Forum How do I...?

Bulk PDF creation approach

tchapa
Hi all,

On my company, we have a software that generates an impressive, for a small company, number of pdfs. Almost 40k/month.

One of most used features enable users bulk export documents to download. For instance: download 1000 documents as PDF bundled in a zip format.

When I saw prince I thought: "Wow, we could open 30 prince processes, ~2 seconds per pdf, and get a throughput of ~30 pdfs in 2s . F**K Yeah :)"

But on my tests, i got another reality, the best environment was with 10 prince processes at same time. Maybe because we got hit by too much context switching.

Is there any way of create a prince process pool and reuse one prince instance ?

What is the best approach to maximize my throughput?

I' am using nodejs to spawn a new prince process everytime a new pdf is requested.

Thanks
btw: Prince is really impressive !
mikeday
On most modern operating systems there is very little overhead in spawning new processes. A quick test of Ubuntu 12.04 running on an average PC shows I can convert 100 trivial HTML documents containing just the letter "a" in under 4 seconds, single-threaded, spawning a new Prince instance each time. So the entire document conversion is taking 0.04 seconds, and the process creation is a tiny part of that.

How long are the documents you are converting? Do they contain any large images, and most importantly do they attempt to retrieve any resources over HTTP?
tchapa
Hi Michael,
The time for one pdf is very affordable, we take ~2 seconds per pdf.
Yeah, we are downloading one small image and css files.

time prince test.html -o test.pdf  baseurl https://www.mydomain.com
real	0m2.256s
user	0m0.559s
sys	0m0.113s


You are wondering why so many princes (10 - 20 ) at same time.
I thought that while the prince is fetching resources over internet, the cpu will be idle and others prince could execute in this meantime. right ?

But , my Dual Core does not work like my theory, more than 10 princes at same time the average response time decrease too much. ~(5 - 6 ) seconds per pdf.
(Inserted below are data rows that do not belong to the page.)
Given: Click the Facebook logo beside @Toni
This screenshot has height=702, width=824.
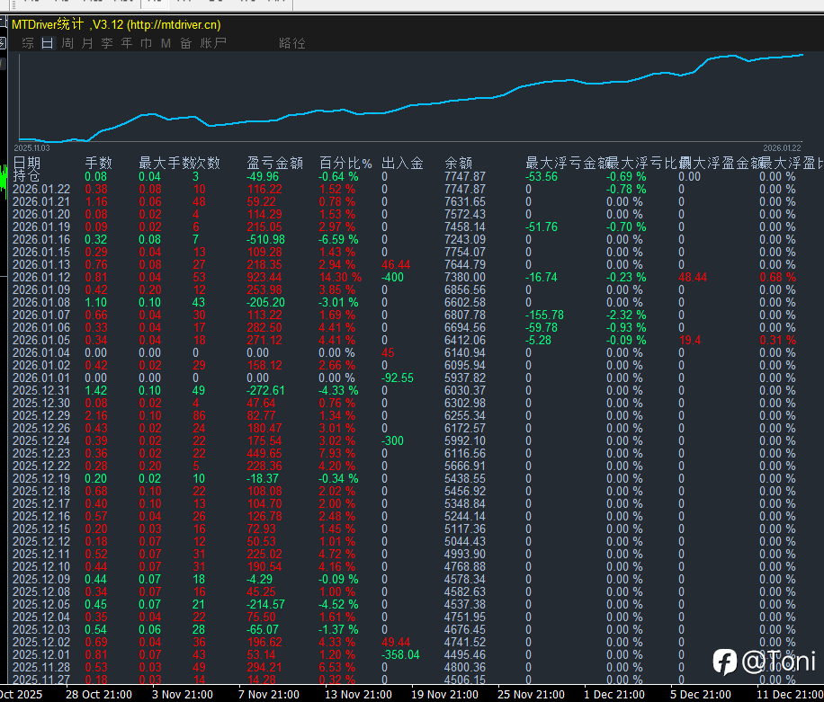Looking at the screenshot, I should (725, 662).
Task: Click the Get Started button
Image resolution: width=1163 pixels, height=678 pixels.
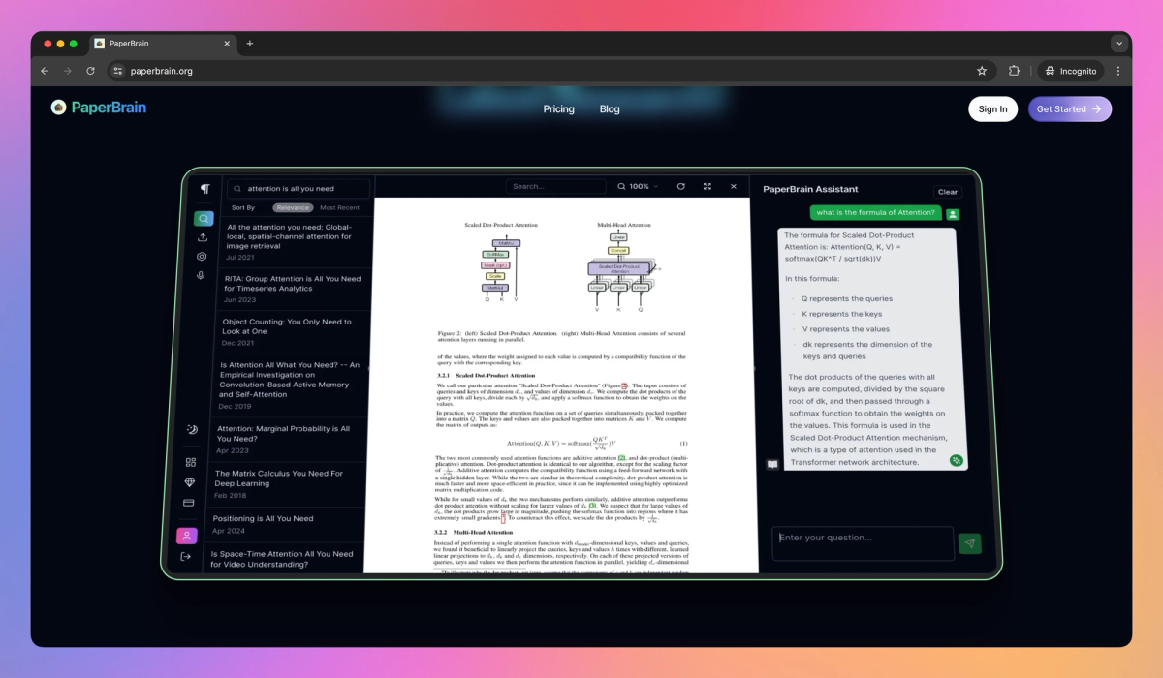Action: point(1070,108)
What is the best approach to create a bulk ( more than 100 pdfs ) ?
On my test, 100 pdfs will be done in ~ 6minutes.


Thanks Michael
mikeday
Do the remote images and style sheets often change? If they don't, you can get a huge speed improvement by caching them as local files on the same machine.
tchapa
Yeah, caching the assets on my filesystem is much better.

real	0m0.866s
user	0m0.497s
sys	0m0.080s


My real problem happens when a request is made to create 100 pdfs ( Bulk operation). When this happen, I am spawning 10 prince process at time.

real	0m5.344s
user	0m0.921s
sys	0m0.129s


Any idea for better throughput ?

Thanks
mikeday
Would you be able to email me (mikeday@yeslogic.com) a representative sample document + images and style sheets? We can run some profiling here, see if we have any recommendations about boosting speed.
wachunga
Any updates on how this panned out? My team is also doing bulk pdf creation with nodejs and I would love to hear if you were able to increase speed.

Pulse Energy

tom
It's also very important for our system, the speed of bulk pdf creation is critical.
I think that reusing the process would be a easy and useful way to speed up.
mikeday
Are you currently running multiple Prince processes in parallel? How fast is it running?
sfinktah
Making rediculously large numbers of non-threaded applications run is something of a specialty for me.

We have a 64-core AMD bulldozer with 128GB of RAM, and we use taskset to set the affinity of a process to a particular code. (We don't use it for prince though).

In your situation, I would probably go for (if I were setting it up on the bulldozer) 64 x gearman workers, which would accept jobs and return results. You can spread the workers across multiple machines.

As Mike says, caching locally - I find that my local SQUID proxy is always caching things, so much so, I have explicitly had to prefix http_proxy= to the start of every prince run, or risk getting out of date files.

Prince also honours the <base url="http://server.local"> tag, which can be a quick way to transform the network location of sources in a document.

Any rules that apply to ordinary web page creation, i.e. optimising your CSS and including it all in one file, they would apply even more so.

If you need a hand with gearman, I have written some BASH scripts that implement the basic gearman protocol, and can be used to run jobs and return results. Launching the jobs is even easier, you can use PHP for that (again, I've written my own set of simple tcp libraries anyway, as i have issues with the ones provided.

If (god help me) there is any javascript involved in the rendering process, I would most attempt to remove that (pre-process in node, or just find another way).

I also generate CSS files for all the fonts I use, but I have a feeling that could slow matters down... Mike would have to answer that.